* How to complete this task *
Please find how many lines of the data contain the string "table", and respond with that number only.

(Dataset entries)
++++++++
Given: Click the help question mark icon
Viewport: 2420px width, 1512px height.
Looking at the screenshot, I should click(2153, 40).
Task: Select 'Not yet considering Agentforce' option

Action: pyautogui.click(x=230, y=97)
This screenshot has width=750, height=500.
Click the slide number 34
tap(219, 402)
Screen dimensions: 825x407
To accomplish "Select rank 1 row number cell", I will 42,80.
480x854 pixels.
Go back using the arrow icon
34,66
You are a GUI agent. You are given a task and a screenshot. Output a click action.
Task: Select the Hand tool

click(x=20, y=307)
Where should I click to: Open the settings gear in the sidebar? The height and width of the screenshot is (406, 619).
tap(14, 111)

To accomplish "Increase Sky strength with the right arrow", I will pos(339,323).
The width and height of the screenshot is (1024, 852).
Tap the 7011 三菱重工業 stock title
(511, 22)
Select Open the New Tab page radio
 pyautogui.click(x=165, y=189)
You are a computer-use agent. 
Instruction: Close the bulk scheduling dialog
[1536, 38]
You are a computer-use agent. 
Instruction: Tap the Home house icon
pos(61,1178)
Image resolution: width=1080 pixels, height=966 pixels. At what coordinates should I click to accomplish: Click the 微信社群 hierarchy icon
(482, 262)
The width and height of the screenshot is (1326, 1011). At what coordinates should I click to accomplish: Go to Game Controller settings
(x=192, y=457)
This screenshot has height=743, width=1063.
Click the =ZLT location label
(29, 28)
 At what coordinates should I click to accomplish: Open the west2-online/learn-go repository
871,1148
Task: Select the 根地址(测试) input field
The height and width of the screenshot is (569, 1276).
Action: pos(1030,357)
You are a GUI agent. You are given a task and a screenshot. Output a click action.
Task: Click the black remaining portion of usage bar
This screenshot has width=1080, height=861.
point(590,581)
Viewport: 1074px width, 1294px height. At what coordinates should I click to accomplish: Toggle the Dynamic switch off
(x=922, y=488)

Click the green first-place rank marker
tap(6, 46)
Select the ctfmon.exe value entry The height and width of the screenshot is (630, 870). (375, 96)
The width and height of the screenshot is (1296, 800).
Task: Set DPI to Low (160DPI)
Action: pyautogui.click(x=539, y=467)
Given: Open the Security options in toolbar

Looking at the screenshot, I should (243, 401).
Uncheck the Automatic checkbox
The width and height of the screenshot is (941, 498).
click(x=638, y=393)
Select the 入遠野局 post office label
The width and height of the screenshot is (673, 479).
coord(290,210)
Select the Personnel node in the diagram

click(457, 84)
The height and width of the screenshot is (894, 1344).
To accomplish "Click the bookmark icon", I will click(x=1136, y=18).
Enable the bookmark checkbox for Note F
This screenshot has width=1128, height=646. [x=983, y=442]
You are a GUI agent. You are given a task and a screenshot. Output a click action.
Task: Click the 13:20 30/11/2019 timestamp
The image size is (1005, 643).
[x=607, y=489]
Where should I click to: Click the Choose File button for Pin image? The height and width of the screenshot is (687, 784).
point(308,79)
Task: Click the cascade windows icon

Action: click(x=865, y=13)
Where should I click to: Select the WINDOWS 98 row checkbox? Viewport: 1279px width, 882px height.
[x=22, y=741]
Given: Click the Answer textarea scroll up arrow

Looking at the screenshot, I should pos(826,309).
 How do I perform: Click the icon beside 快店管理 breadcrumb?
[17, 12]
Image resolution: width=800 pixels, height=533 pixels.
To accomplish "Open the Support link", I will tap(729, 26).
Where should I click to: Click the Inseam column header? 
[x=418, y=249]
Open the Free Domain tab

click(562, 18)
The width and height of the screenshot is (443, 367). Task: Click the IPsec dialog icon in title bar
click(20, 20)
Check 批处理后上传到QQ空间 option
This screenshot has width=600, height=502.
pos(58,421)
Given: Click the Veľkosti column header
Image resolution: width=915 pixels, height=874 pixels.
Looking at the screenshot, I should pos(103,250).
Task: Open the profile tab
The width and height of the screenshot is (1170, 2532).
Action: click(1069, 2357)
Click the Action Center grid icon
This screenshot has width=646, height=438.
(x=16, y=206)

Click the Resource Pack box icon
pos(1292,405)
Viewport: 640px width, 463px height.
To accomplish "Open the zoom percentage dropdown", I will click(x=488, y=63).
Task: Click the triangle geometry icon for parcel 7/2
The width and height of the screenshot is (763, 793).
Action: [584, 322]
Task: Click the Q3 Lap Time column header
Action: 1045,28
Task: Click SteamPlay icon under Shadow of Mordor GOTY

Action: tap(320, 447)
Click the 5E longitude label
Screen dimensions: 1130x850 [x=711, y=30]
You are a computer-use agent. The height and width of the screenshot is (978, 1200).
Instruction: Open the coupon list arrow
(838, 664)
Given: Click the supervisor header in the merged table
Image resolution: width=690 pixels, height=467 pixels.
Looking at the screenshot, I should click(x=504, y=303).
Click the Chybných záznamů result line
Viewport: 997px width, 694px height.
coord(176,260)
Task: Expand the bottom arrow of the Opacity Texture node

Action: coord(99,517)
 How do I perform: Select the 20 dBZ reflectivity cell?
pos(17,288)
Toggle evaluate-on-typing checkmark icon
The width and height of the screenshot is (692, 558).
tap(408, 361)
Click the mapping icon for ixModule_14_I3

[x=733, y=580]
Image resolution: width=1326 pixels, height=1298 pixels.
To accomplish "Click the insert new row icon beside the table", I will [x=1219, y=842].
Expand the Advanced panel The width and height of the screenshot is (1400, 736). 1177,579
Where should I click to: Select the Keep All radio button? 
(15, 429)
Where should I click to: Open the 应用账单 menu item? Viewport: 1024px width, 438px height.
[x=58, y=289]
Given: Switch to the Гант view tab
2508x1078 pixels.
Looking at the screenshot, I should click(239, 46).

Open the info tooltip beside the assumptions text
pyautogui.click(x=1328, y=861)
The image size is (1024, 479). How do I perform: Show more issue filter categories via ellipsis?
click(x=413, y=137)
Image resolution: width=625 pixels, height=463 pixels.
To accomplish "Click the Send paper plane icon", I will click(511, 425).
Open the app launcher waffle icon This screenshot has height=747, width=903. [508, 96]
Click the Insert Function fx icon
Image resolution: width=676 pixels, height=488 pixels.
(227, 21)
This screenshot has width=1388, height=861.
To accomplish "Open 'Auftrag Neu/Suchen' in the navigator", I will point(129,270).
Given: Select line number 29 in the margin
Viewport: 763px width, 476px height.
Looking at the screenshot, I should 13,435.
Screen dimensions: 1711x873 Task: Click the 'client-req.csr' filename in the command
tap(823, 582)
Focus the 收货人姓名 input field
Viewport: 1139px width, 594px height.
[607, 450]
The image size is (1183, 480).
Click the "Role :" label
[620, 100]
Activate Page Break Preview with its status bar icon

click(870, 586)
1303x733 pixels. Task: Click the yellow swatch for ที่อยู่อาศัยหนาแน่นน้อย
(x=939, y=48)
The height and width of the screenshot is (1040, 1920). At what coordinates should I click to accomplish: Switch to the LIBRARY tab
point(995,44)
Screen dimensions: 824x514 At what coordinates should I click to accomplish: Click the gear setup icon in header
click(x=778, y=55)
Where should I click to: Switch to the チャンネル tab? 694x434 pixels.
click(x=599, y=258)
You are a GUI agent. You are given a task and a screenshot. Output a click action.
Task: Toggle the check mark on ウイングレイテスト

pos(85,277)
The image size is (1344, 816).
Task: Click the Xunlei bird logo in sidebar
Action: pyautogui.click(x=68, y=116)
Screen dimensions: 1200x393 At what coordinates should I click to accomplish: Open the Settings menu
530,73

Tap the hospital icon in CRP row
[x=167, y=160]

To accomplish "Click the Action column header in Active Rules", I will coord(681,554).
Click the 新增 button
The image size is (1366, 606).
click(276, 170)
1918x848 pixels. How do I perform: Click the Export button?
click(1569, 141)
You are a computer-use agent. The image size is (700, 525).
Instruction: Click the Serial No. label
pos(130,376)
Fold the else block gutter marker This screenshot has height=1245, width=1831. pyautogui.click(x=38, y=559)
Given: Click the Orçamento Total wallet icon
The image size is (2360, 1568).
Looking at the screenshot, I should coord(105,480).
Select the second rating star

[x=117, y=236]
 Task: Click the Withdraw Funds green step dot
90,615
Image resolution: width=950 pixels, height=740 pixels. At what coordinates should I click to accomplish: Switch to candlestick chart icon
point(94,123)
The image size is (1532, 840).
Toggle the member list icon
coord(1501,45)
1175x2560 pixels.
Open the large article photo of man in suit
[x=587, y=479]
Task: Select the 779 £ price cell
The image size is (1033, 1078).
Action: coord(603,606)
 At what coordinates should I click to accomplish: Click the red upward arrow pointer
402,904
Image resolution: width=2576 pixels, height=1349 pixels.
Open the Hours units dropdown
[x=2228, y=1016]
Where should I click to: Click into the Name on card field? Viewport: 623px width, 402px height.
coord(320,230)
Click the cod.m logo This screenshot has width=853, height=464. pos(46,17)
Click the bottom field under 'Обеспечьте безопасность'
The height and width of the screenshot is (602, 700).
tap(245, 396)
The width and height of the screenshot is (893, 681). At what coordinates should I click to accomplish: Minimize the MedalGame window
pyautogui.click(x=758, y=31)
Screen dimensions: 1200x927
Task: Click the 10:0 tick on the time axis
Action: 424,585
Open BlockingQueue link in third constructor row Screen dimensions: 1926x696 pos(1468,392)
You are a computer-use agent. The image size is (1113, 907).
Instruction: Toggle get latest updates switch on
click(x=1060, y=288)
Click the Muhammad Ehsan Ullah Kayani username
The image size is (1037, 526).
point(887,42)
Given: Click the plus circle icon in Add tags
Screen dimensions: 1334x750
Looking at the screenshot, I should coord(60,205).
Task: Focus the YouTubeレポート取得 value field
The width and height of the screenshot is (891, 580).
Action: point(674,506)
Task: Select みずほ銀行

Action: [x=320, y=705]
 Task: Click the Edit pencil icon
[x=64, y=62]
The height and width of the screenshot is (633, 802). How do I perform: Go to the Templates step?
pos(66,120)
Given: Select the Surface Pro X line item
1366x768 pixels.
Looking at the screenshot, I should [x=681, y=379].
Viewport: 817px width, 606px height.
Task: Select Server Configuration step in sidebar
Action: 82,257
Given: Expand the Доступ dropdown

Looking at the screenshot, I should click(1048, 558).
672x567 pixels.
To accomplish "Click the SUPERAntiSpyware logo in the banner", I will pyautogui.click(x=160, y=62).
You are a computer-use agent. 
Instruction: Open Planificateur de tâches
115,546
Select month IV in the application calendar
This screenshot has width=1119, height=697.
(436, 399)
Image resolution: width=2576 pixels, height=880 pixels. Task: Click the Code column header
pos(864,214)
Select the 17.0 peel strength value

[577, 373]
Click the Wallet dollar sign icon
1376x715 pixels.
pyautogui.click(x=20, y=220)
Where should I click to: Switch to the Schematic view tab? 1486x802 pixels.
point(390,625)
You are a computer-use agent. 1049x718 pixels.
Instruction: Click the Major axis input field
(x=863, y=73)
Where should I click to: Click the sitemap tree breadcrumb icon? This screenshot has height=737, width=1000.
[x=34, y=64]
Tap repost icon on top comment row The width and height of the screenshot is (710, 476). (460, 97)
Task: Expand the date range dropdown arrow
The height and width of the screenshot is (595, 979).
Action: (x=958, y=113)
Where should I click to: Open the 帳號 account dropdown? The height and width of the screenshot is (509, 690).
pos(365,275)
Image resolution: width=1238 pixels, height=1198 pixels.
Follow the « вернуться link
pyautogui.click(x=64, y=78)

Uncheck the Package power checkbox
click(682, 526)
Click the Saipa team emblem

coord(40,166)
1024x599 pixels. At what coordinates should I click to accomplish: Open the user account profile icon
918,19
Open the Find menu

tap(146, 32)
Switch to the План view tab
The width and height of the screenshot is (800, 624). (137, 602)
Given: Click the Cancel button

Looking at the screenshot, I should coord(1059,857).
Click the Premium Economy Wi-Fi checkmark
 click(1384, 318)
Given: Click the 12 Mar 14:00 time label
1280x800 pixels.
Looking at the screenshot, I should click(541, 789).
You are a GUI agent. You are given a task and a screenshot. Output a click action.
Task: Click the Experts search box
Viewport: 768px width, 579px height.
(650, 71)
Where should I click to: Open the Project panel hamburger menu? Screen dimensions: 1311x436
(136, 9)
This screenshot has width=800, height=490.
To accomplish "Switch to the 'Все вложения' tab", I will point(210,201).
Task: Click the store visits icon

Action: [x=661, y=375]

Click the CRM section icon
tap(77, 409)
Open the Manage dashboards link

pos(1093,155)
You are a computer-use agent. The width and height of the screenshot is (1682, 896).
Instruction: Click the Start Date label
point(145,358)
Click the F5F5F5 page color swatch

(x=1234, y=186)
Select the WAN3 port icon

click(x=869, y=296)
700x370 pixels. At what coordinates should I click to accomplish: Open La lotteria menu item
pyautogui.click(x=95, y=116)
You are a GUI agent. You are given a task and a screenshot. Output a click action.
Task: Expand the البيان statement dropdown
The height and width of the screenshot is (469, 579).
++++++++
* Reply to the exercise *
2